My landlord won't return my security deposit and says their is damage beyond what I have paid. They claim that my pet has been urinating in the heating vents and they need to replace all the floors and ductwork. I know that is a great exaggeration as the heating system hasn't worked in the over 8 years I have lived there ( I have been using the electric heat backup). I feel I am being taken advantage of and would like to do something about it. The amount is $2,400.00
Submitted: 1 year ago.
Category: Landlord-Tenant
Expert:  Ely replied 1 year ago.
Hello and welcome to JustAnswer. Please note: (A) This is general information and is not legal advice. No specific course of action is proposed herein, and no attorney-client relationship or privilege is formed by speaking to an expert on this site. By continuing, you confirm that you understand and agree to these terms; and (B) the site allows experts not participate in phone calls and I may or may not be able to participate in this feature.
I am sorry to hear about this. The landlord is allowed to keep the deposit for any damage "beyond normal wear and tear" of the property post-move out. The issue is that landlords frequently exaggerate the damage and/or the costs needed to clean it.

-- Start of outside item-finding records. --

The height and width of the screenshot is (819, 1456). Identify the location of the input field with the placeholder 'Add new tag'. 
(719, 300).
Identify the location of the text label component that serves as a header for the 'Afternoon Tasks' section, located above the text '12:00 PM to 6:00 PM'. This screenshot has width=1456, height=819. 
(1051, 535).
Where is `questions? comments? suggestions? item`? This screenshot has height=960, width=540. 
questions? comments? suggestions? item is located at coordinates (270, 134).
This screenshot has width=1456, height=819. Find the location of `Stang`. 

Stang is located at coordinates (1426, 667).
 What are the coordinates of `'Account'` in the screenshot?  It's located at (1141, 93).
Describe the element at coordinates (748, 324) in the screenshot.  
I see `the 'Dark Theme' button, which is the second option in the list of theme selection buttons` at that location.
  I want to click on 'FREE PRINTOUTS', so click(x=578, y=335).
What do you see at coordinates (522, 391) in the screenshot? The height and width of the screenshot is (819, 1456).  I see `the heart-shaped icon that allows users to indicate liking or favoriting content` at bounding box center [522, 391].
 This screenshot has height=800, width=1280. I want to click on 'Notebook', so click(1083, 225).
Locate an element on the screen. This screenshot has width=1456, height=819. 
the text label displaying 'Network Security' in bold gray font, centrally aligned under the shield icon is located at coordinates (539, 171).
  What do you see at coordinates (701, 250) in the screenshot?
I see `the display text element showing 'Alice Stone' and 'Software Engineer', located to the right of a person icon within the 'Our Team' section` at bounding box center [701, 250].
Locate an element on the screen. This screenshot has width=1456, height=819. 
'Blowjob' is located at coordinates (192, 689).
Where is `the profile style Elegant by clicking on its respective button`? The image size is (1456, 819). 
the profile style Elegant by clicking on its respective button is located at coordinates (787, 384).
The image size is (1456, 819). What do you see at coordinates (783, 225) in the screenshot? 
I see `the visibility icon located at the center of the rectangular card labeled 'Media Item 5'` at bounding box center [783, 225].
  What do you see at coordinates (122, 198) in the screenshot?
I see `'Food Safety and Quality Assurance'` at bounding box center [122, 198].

The problem is that the withholding of the deposit is presumed to be correct unless the former tenant challenges it. So, it is up to the tenant to challenge it by going to SMALL CLAIMS COURT, asking for the deposit back. Then, the Court decides on whether or not the amount was proper to withhold. It is important in these cases to take photos before moving out and if this was done, this would be helpful. If not, then it is basically tenant's word versus the landlord and the Judge makes a decision going off oral testimony as well as any other evidence.
See here. Often, a letter threatening suit is enough to come to an agreement, since the landlord may with to avoid going to court.